Perhaps more importantly, pigeons deserve a bit of our respect due to our shared heritage. They were once our allies, every bit as much as horses or oxen, doing work for us that we could not easily do ourselves. Imagine ancient mariners trusting a pigeon to guide them to land, or a medieval merchant anxiously awaiting the return of a pigeon bearing news of market prices in a distant port. Imagine the soldiers in the trenches who, hearing the flutter of a returning pigeon overhead, felt a surge of hope because that sound meant their message got through. The pigeons of today’s cities are the descendants of those very birds who carried our messages of joy, sorrow, and survival.

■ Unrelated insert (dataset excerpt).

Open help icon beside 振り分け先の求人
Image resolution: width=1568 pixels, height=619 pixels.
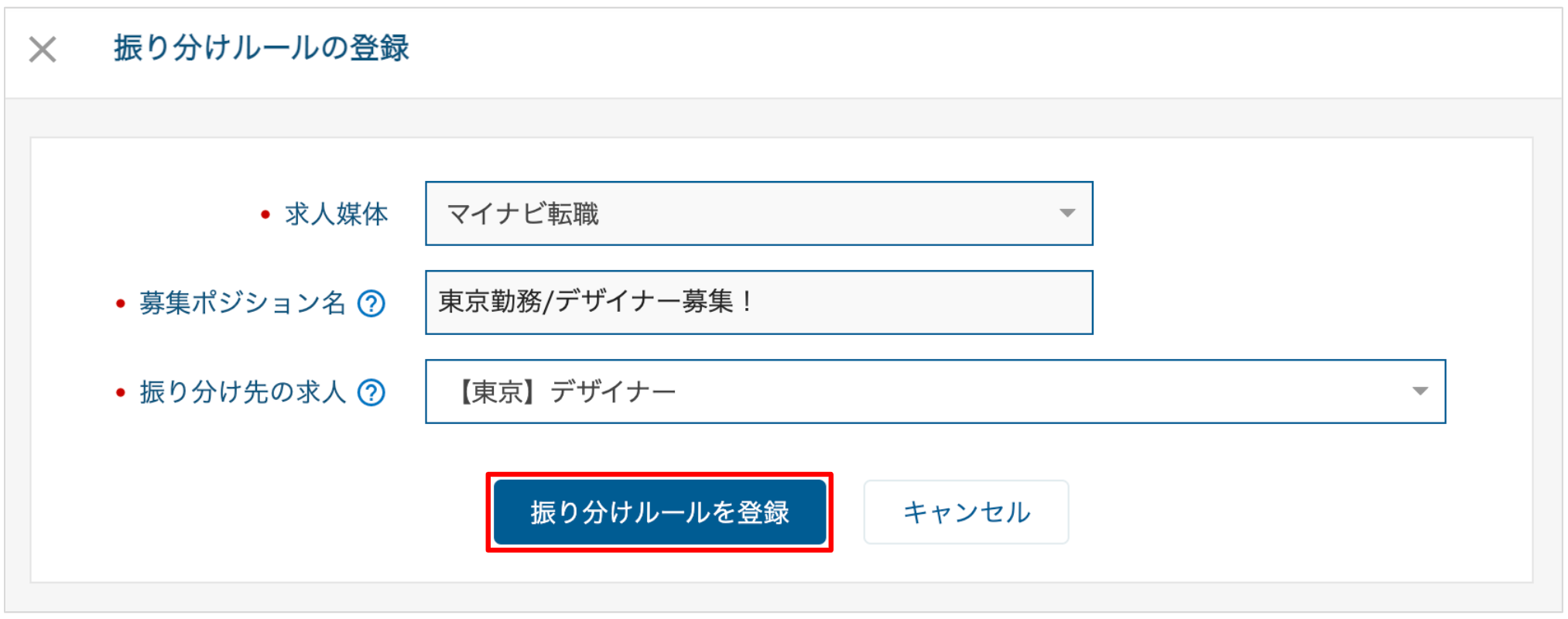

Re-evaluating the pigeon means seeing urban nature with fresh eyes. It means realizing that not every animal that thrives alongside us without invitation is an enemy. Some, like the pigeon, are here precisely because of us, reflecting back at us the consequences of our own actions. We bred a bird to be tame, loyal, and to thrive in human settlements – should we be outraged when it does exactly that without our express permission? Perhaps, instead of unending hostility, we might show a touch of grace. Some cities have started to do so by creating dovecotes where pigeon eggs can be collected (to control the population humanely) and the birds given some health care, rather than simply poisoning or shooting them. A few people take up pigeon keeping again, rediscovering the joys of training these birds and keeping the ancient traditions alive. And many people, whether they love them or hate them, can’t deny that cities would feel eerily empty without the flutter of pigeon wings around old cathedral spires or the cooing sound that softens the harsh concrete soundscape.
In the grand sweep of history, pigeons teach us an ironic lesson: technology may evolve, but our dependence on nature’s gifts remains. We replaced pigeons with wires and wireless signals, yet in doing so we turned a benefactor into a beggar at our feet. Still, the pigeon carries a message for those willing to receive it: a message about resilience, adaptation, and the deep, ancient connections between humans and the animals we domesticate. We may not need pigeons to deliver secret messages anymore, but perhaps the pigeons themselves are the message now, reminding us that our domination over nature has consequences and responsibilities.
So next time you see a plump blue-grey pigeon strutting on the sidewalk, imagine for a moment that it carries invisible saddlebags of history. Within that bird is the echo of Egyptian couriers, Greek heralds, and wartime heroes. Instead of kicking at it or merely wrinkling your nose, consider offering a small salute to this feathered veteran of human progress. The pigeon, our once-esteemed communication partner, has fallen on hard times in the public eye, but it remains what it always was: a symbol of how closely intertwined human civilization is with the creatures we take into our lives. Allies can be unassuming; heroes can have wings and a humble coo. In the pigeon’s coos, if you listen closely, you just might hear the whispers of our own civilization calling back from the skies of history.